I got stuck sitting down with one of the consultants from DBS/POSB and he was trying to talk me into some investment plan and I'm just all okaaaaaaaaaaay but in the end my dad tells me to go ahead with it and I do. That doofus of a consultant makes me break up my cash into 5 trunches (aka 5 TIMES THE PAPER WORK TO DO) -- but there's supposedly a logic behind that -- and I sign the papers and GUESS WHAT.

He filled in my particulars wrong, signatures were missing in a couple of places, and idek it was so messed up I told my dad to just cancel the damn thing (because said annoying consultant kept calling me during class), and he kept asking me to go down and sign the papers BUT I DON'T HAVE THE FUCKING TIME.

In the end, what really annoyed me the most was that when we were out of the window period to get the papers straightened to be sent for approval to NTUC/MAS/who-the-fuck-ever, the money gets taken out of my account early because "oh we were debiting all the money for all the applicants today".

HELLO. What if I decided to cancel my application? You take my money just like that? I had to go sign the papers that day and I let the bitch out full on and didn't spare the guy. I don't care if you're a working professional and I'm still a student, or if you're older than me and therefore deserving more respect, but you're screwing up with my things and with me and I'm not sparing you.

Case in point is that before that day, my dad and I were told that the papers got rejected by the relevant people and they couldn't debit the money from my account etc.
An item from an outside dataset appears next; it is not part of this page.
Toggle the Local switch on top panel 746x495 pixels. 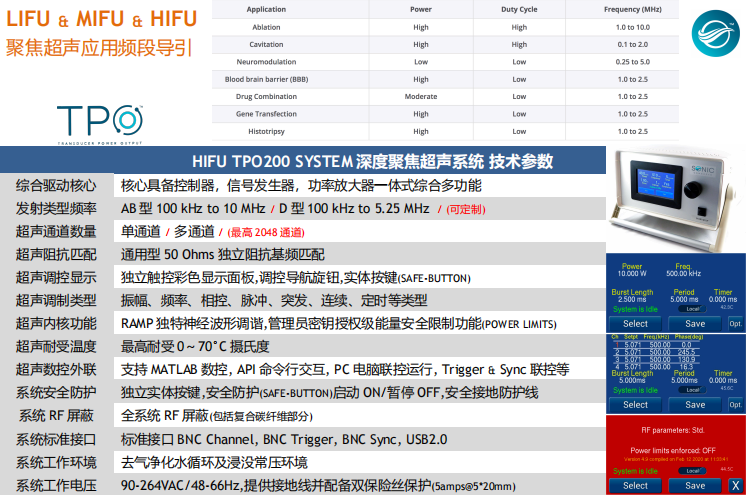click(x=692, y=308)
BUT HEY, THEY TOOK MY MONEY AND EXPECTED ME TO SIGN THE BLOODY PAPERS. I mean, the whole case of misinforming your client and doing things that are not "ethical" really pisses me off.

And sorry for the rant ;; this really shouldn't be something you have to read after not catching up with you in like, FOREVER T__________T FORGIVE MEEEEEEEEEEEEEE.
Date: 2011-04-25 04:21 am (UTC)

From: [identity profile] pavarian.livejournal.com
omg i would've smacked the guy. don't worry darling *Huggle* i would've bit his head off too! O_O extreme sympathies to you.
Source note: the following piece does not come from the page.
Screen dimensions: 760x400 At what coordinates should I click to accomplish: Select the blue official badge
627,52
on the bright side you get to be a bitch to his face. This woman was so innocent!dumb i couldn't even have the satisfaction of cutting a bitch on her because then i'd feel guilty =_=

i should totally have recorded that. wah kaoz. the 'can i help you? do you want me to help you' really took the cake. LOL at the end of it i was having a hard time keeping a straight face. Because SHE WAS SO SERIOUS omg. =_=

*huggle* school tough on you darling? aren't you supposed to be on hiatus =D

I MISSED YOU BB! <3 ganbatte!
Date: 2011-04-25 06:31 am (UTC)

From: [identity profile] clothed.livejournal.com
LOL trust me, there are SO MANY clueless singaporeans. even in my uni now URGH. idek how some people can get through life, seriously.
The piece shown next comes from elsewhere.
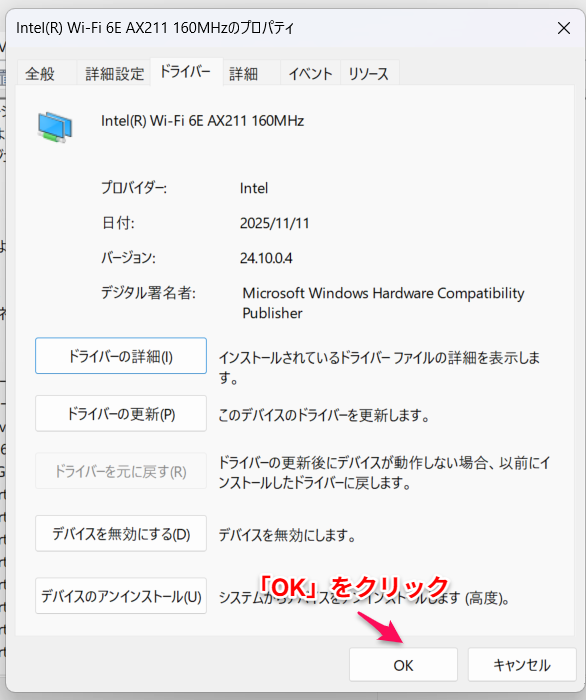Click the pink arrow annotation pointing to OK

pyautogui.click(x=381, y=627)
lololol don't bother recording I would probably just DIE laughing.

school's a bitch, a branch raping my ass, a thorn in my side, the BANE of my existence, but what's new. LOL and i AM on hiatus okay. just not posting fic kekekekeke (see that means i'm still writing to take the edge off god i've been so antsy lately)

i miss you toooooooo :( come back to homin fandom!